Le film, s’il tire sa richesse de sa conception romantique, peut également être vu selon un angle d’attaque contemporain par sa dimension historique qui peut interpeller. Cette grille de lecture peut paraître tirée par les cheveux tant c’est le sentiment qui prédomine dans le métrage mais il ne faut pas, non plus, passer à côté de données qui, sans être en première ligne, interrogent le spectateur. Il faut voir cette société danoise qui essaie tant bien que mal de se libérer des carcans d’un système politique qui a fait son temps. Les querelles de famille, le poids de la religion, l’attentisme des puissants et le refus de partager l’autorité sont au cœur de la royauté et n’arrivent pas à dépasser leurs propres conditions. Le pays n’intéresse plus les dirigeants et seules les destinées personnelles apparaissent d’une importance capitale dans la vie de la cité. Le pouvoir pour le pouvoir, tel est l’adage qui ressort des conseils, des discussions et des prises de position.

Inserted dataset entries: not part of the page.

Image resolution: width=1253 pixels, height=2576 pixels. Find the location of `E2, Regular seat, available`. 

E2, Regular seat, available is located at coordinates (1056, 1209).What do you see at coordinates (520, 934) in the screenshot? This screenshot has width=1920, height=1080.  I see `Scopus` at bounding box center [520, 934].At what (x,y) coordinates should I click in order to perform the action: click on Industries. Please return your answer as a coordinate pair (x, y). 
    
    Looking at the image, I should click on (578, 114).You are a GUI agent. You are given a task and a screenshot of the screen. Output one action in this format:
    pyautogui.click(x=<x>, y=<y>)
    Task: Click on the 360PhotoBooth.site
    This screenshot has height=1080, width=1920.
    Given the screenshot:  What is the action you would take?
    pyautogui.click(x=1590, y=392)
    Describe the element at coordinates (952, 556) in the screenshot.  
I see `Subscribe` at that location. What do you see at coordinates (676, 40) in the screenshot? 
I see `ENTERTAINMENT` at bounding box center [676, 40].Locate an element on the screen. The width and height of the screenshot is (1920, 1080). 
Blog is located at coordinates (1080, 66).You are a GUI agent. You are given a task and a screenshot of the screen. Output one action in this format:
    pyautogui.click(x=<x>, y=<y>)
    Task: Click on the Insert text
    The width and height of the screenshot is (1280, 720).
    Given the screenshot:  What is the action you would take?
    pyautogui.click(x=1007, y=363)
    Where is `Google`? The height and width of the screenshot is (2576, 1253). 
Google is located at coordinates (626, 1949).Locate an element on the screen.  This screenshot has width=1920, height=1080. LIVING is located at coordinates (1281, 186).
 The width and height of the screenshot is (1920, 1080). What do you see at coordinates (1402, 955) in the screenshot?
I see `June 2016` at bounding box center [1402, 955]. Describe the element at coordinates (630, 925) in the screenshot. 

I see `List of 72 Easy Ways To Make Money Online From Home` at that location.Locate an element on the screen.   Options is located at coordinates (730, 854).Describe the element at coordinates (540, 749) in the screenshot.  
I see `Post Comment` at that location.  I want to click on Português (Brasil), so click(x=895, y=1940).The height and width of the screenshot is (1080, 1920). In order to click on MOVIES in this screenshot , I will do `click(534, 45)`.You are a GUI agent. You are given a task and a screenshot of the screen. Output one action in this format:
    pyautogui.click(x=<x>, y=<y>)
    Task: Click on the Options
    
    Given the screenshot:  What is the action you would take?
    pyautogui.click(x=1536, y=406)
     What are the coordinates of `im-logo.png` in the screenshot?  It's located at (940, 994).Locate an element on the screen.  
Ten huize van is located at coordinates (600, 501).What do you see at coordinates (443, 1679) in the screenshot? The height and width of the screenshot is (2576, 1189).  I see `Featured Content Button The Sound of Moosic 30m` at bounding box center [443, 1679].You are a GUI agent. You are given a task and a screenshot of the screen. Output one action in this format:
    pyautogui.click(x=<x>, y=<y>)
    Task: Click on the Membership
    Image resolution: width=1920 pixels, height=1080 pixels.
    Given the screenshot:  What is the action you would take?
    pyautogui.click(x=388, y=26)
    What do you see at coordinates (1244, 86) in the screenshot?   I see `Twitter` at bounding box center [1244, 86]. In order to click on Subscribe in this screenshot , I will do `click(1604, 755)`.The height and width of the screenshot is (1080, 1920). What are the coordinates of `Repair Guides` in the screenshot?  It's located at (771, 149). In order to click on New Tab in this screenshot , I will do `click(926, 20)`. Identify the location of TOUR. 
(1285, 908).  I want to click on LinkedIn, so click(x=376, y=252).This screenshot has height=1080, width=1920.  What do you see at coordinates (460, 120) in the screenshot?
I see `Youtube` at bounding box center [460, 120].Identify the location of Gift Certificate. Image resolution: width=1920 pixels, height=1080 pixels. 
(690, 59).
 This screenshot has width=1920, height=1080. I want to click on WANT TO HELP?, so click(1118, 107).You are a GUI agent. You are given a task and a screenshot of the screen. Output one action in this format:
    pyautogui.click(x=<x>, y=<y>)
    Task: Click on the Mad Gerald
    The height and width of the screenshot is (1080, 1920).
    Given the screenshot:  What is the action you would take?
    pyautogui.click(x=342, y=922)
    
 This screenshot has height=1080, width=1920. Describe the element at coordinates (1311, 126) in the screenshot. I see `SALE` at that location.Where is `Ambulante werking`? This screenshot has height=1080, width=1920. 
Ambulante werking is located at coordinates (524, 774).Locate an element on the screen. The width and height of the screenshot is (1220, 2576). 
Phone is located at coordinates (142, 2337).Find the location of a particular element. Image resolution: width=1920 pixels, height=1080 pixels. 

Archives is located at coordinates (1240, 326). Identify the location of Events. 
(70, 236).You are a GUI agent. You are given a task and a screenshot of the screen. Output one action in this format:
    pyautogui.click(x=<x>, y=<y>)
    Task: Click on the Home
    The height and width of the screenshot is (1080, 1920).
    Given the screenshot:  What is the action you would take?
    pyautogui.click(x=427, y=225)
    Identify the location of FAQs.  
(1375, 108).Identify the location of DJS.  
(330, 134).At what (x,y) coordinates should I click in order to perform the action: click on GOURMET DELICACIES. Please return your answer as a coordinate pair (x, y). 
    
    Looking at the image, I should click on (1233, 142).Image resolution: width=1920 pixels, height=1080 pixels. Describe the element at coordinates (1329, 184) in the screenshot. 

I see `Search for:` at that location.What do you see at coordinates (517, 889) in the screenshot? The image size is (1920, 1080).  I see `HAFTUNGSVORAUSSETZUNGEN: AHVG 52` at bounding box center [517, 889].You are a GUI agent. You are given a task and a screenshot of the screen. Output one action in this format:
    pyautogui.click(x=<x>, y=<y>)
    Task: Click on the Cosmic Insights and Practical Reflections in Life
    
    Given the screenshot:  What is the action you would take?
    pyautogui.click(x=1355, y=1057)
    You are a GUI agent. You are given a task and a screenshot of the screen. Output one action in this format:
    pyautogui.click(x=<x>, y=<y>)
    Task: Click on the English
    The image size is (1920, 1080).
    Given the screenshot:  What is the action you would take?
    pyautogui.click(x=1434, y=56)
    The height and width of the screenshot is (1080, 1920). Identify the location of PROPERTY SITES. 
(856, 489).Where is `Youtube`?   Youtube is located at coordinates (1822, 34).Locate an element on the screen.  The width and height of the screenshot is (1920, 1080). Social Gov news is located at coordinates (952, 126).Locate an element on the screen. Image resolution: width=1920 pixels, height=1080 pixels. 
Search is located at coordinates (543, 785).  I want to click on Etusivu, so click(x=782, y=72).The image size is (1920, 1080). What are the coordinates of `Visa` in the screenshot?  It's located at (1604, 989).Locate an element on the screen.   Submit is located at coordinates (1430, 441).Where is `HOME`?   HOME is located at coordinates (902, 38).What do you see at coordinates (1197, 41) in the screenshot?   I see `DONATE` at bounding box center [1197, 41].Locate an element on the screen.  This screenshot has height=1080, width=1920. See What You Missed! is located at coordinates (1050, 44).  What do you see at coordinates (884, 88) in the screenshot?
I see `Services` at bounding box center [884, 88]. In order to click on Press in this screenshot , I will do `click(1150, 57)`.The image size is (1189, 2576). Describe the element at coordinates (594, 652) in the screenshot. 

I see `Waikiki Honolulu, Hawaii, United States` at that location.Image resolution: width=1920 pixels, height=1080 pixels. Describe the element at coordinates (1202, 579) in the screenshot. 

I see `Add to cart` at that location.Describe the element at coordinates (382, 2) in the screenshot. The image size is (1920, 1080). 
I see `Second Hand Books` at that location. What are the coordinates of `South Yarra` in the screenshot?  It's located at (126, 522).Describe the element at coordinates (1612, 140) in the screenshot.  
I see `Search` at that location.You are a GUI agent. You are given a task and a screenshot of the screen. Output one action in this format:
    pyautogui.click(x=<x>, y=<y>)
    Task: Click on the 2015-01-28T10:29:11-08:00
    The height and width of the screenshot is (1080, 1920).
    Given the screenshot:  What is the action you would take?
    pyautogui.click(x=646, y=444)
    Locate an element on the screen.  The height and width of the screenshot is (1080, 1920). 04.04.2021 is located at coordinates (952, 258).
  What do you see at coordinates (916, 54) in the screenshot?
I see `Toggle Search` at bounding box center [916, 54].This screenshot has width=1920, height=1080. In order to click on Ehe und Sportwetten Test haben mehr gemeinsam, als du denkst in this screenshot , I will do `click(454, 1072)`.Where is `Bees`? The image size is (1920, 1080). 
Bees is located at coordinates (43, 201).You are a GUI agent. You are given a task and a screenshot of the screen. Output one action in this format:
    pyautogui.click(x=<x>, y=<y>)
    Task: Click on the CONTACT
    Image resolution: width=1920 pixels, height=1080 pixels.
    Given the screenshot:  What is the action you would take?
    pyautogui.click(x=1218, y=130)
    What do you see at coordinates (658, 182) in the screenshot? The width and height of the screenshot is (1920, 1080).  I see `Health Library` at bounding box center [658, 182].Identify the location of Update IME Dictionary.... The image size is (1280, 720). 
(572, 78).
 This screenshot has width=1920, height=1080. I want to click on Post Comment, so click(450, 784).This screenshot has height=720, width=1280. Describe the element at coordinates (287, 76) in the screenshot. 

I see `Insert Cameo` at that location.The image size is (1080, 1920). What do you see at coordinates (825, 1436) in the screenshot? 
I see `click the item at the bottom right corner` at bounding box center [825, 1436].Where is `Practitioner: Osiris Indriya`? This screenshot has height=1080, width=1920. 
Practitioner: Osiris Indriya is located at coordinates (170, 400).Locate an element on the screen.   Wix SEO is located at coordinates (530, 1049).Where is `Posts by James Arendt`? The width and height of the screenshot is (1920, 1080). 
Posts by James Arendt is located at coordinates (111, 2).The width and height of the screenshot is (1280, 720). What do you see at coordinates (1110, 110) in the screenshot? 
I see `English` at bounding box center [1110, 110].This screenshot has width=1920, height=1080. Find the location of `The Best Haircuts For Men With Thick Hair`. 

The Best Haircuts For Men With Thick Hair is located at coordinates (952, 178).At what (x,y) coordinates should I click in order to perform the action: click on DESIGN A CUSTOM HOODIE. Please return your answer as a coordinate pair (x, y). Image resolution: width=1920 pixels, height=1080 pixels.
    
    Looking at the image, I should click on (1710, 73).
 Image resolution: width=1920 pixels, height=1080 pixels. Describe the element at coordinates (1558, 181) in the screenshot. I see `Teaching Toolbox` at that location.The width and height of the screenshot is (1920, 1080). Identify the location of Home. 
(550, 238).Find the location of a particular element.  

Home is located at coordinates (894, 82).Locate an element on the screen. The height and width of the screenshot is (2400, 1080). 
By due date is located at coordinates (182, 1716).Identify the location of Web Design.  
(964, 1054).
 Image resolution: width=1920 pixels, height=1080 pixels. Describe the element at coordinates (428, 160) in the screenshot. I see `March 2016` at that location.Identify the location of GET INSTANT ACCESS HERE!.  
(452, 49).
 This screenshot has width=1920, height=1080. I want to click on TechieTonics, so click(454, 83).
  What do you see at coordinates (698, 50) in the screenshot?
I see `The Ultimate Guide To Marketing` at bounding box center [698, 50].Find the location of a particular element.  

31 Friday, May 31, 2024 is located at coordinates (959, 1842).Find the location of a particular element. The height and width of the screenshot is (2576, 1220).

C’en est trop pour certains protagonistes modernistes, dont le médecin et la Reine en tête de gondole, qui n’en peuvent, tout simplement, plus d’une telle situation individualiste. Il est temps que les Lumières, et leurs bases philosophiques humanistes, prennent le relais pour que la communauté dans son ensemble puisse s’élever. Un peu de recul et une vision globale ne seraient pas de trop pour que le Danemark puisse avancer correctement et pour qu’il suive la marche européenne en route sous peine de se trouver isolé. En convoquant Voltaire, Rousseau et autre Diderot, le métrage rappelle les bases de la construction continentale moderne, salvatrice et à ne pas oublier de nos jours. A cette occasion, le passé nous apprend toujours des choses sur le présent. Royal Affair nous dit, finalement, que nos sociétés ne doivent pas tomber dans une guerre des chefs, une tragédie clanique, un affrontement de coqs de basse-cour sous peine d’immobilisme peureux, au mieux, ou de pure sclérose mortuaire, au pire. Le monde vaut mieux que cela, et surtout le peuple. Celui-ci doit rester au cœur du processus d’une société et les dirigeants doivent être à leur service et non l’inverse. Une petite piqûre de rappel ne fait jamais de mal. (Voilà pour les stéréotypes de discours, ce n’est pas très cinématographique mais ça fait quand même du bien de l’écrire.)

Sous son apparence classique, Royal Affair n’en distille pas moins de belles images de cinéma. Surtout, par son formidable souffle romantique, le métrage permet d’être embarqué dans les méandres du sentiment humain pour un voyage pas loin d’être bouleversant. L’une des surprises cinématographiques de l’année.